**WHAT THE TASK ASKS:**
Could you print all of the data below again, exactly?

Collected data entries
◆ ◆ ◆ ◆ ◆
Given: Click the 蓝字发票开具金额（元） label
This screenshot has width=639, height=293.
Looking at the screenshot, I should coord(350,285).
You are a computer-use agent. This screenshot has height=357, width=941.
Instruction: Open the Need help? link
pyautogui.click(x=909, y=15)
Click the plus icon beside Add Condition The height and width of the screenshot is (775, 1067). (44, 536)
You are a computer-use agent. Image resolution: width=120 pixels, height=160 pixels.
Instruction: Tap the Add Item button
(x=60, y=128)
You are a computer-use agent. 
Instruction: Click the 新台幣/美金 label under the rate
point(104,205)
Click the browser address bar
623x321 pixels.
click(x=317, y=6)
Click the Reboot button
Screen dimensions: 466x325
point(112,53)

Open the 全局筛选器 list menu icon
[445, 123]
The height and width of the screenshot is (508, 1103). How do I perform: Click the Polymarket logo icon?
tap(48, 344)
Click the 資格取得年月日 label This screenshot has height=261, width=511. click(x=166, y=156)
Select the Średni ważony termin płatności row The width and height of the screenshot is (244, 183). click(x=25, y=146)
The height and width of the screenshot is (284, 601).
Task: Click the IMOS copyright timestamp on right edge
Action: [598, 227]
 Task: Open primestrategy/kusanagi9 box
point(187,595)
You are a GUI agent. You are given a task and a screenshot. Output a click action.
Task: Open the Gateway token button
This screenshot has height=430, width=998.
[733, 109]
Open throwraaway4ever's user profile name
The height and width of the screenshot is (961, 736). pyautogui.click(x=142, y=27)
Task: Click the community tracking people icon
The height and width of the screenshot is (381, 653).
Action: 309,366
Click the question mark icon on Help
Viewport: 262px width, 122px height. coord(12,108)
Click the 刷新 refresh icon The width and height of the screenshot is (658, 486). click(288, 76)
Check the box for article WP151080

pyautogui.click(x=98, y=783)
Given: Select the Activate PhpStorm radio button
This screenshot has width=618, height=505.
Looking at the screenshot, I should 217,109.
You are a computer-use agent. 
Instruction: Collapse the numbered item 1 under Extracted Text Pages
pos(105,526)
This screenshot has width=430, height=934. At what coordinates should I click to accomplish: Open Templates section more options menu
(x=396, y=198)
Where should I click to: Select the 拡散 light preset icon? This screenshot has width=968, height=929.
◆ ◆ ◆ ◆ ◆
**EXPECTED ANSWER:**
Given: Click the 蓝字发票开具金额（元） label
This screenshot has width=639, height=293.
Looking at the screenshot, I should coord(350,285).
You are a computer-use agent. This screenshot has height=357, width=941.
Instruction: Open the Need help? link
pyautogui.click(x=909, y=15)
Click the plus icon beside Add Condition The height and width of the screenshot is (775, 1067). (44, 536)
You are a computer-use agent. Image resolution: width=120 pixels, height=160 pixels.
Instruction: Tap the Add Item button
(x=60, y=128)
You are a computer-use agent. 
Instruction: Click the 新台幣/美金 label under the rate
point(104,205)
Click the browser address bar
623x321 pixels.
click(x=317, y=6)
Click the Reboot button
Screen dimensions: 466x325
point(112,53)

Open the 全局筛选器 list menu icon
[445, 123]
The height and width of the screenshot is (508, 1103). How do I perform: Click the Polymarket logo icon?
tap(48, 344)
Click the 資格取得年月日 label This screenshot has height=261, width=511. click(x=166, y=156)
Select the Średni ważony termin płatności row The width and height of the screenshot is (244, 183). click(x=25, y=146)
The height and width of the screenshot is (284, 601).
Task: Click the IMOS copyright timestamp on right edge
Action: [598, 227]
 Task: Open primestrategy/kusanagi9 box
point(187,595)
You are a GUI agent. You are given a task and a screenshot. Output a click action.
Task: Open the Gateway token button
This screenshot has height=430, width=998.
[733, 109]
Open throwraaway4ever's user profile name
The height and width of the screenshot is (961, 736). pyautogui.click(x=142, y=27)
Task: Click the community tracking people icon
The height and width of the screenshot is (381, 653).
Action: 309,366
Click the question mark icon on Help
Viewport: 262px width, 122px height. coord(12,108)
Click the 刷新 refresh icon The width and height of the screenshot is (658, 486). click(288, 76)
Check the box for article WP151080

pyautogui.click(x=98, y=783)
Given: Select the Activate PhpStorm radio button
This screenshot has width=618, height=505.
Looking at the screenshot, I should 217,109.
You are a computer-use agent. 
Instruction: Collapse the numbered item 1 under Extracted Text Pages
pos(105,526)
This screenshot has width=430, height=934. At what coordinates should I click to accomplish: Open Templates section more options menu
(x=396, y=198)
Where should I click to: Select the 拡散 light preset icon? This screenshot has width=968, height=929.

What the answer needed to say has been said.